We must admit to some degree of skepticism about even entertaining the idea of investing in Gogoro stock. After all, the company is entirely reliant (at present) on a small domestic market for nearly all of its revenues. In addition, revenue dropped sharply between 2019 and 2020, but Gogoro didn’t even blame The Rona until mid-2021 when a major lockdown hit Taiwan. Revenue was then flat between 2020 and 2021. 

Gogoro annual revenues since 2019.

There is some reason for optimism. The company’s Q1-2022 revenue came in at $94.5 million, up 61% from $58.7 million in the same quarter last year. That’s significant because fewer people generally buy scooters in the winter than in the summer. In addition, guidance for the entire year is between $460 million and $500 million, which would put Gogoro back on track for real revenue growth. 

However, hardware and related revenue remains the dominant revenue stream versus subscriptions, with a roughly 70-30 split, and gross margin is relatively thin (13.7% in Q1-2022) and continues to decline over time while the company remains unprofitable. The domestic market will reach a saturation point on the hardware end sooner or later, leaving battery-swapping subscriptions as the primary driver for future revenue growth in Taiwan. What’s the gross margin on that segment? We don’t know, but can’t necessarily assume it’s a high margin consumable. Gogoro is piloting other domestic applications for its battery technology, such as powering smart parking meters in New Taipei City, but it will be a while before (if ever) it realizes significant revenue from those ventures. 

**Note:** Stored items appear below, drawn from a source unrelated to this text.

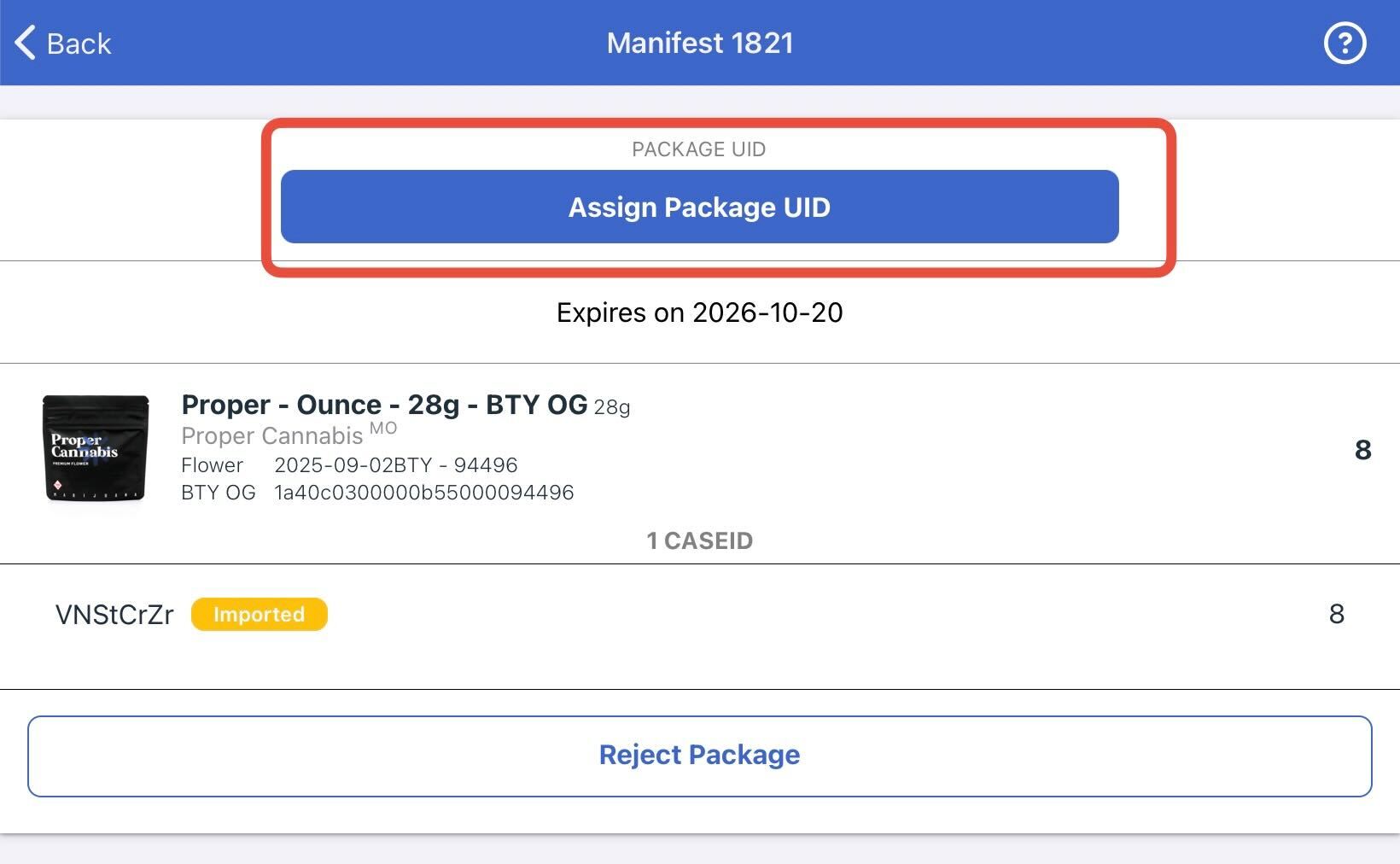This screenshot has width=1400, height=864.
Task: Tap quantity 8 next to the product
Action: click(x=1363, y=450)
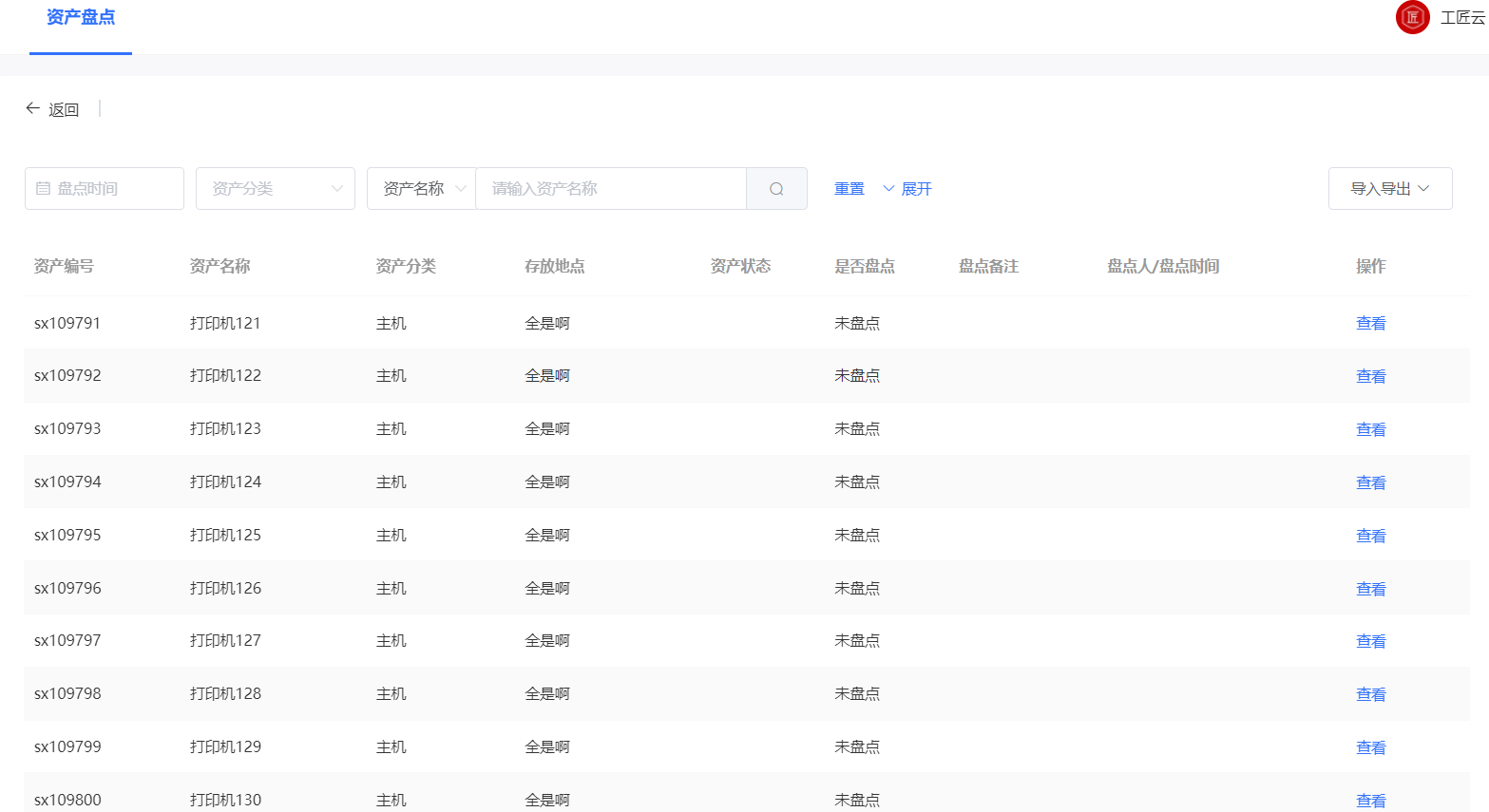The width and height of the screenshot is (1489, 812).
Task: Open 查看 for asset sx109791
Action: [x=1370, y=322]
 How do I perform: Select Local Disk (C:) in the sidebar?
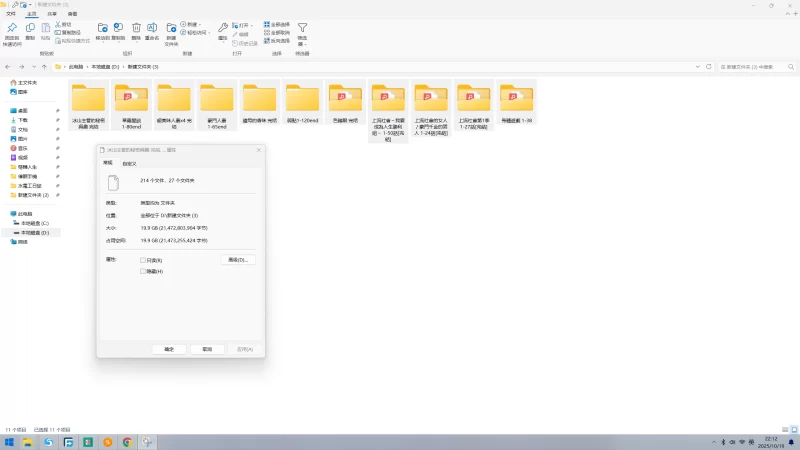pos(35,223)
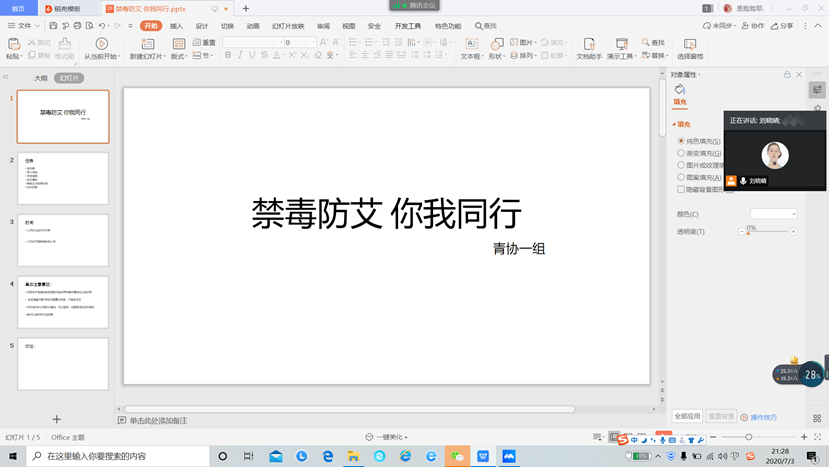Click the 新建幻灯片 new slide icon
This screenshot has width=829, height=467.
pos(149,43)
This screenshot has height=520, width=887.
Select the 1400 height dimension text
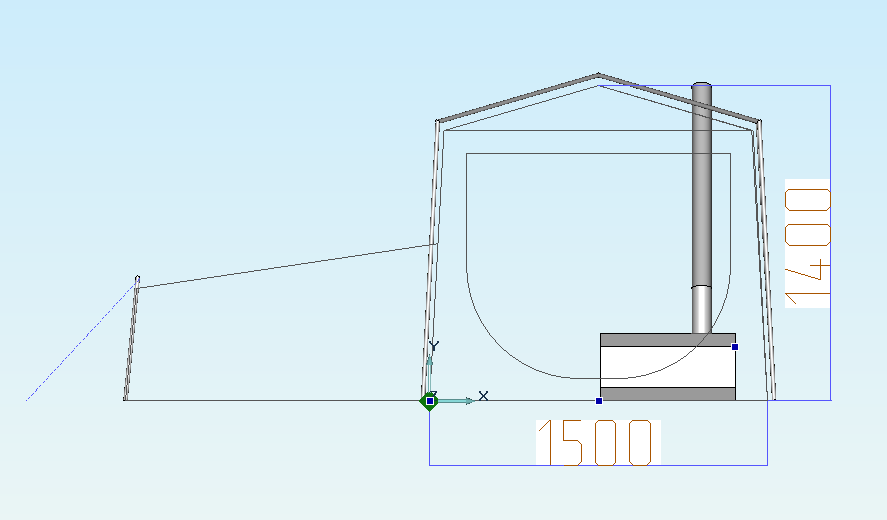pos(808,243)
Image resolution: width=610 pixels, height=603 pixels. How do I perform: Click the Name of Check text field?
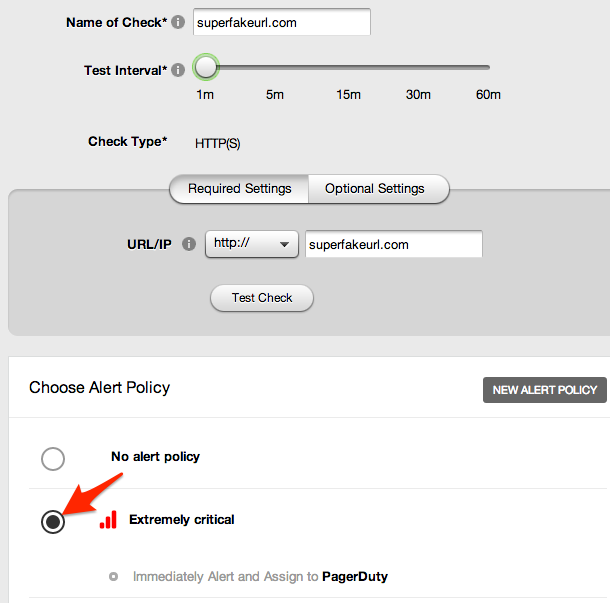pos(281,22)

Gogoro market share in Taiwan.
EV battery swapping worked in Taiwan, but can it work elsewhere? Credit: Gogoro

That brings us back to the SwapCos in China and India, which aren’t expected to be significant cash cows until 2023 (so, next year?), with Taiwan accounting for 90% to 95% of total revenue this year (so says the company). Again, the deals in China and India could turn out to be extremely lucrative, opening up two of the world’s biggest markets for e-scooters. Partnering with local, leading companies is certainly the right strategy considering the complexities of operating in either country, but until these ventures start making money, it’s all speculation. And we’re investors, not speculators.

Conclusion

Gogoro has proven that EV battery swapping is a viable, scalable business model – at least in a controlled environment like Taiwan where scooters are the norm. Outside of Asia, Gogoro will find it much harder to expand, especially in the world’s biggest economy, the United States. For now, that doesn’t matter. Let’s see how it executes in China and India first. We’d consider revisiting the company if they start showing meaningful international revenue traction.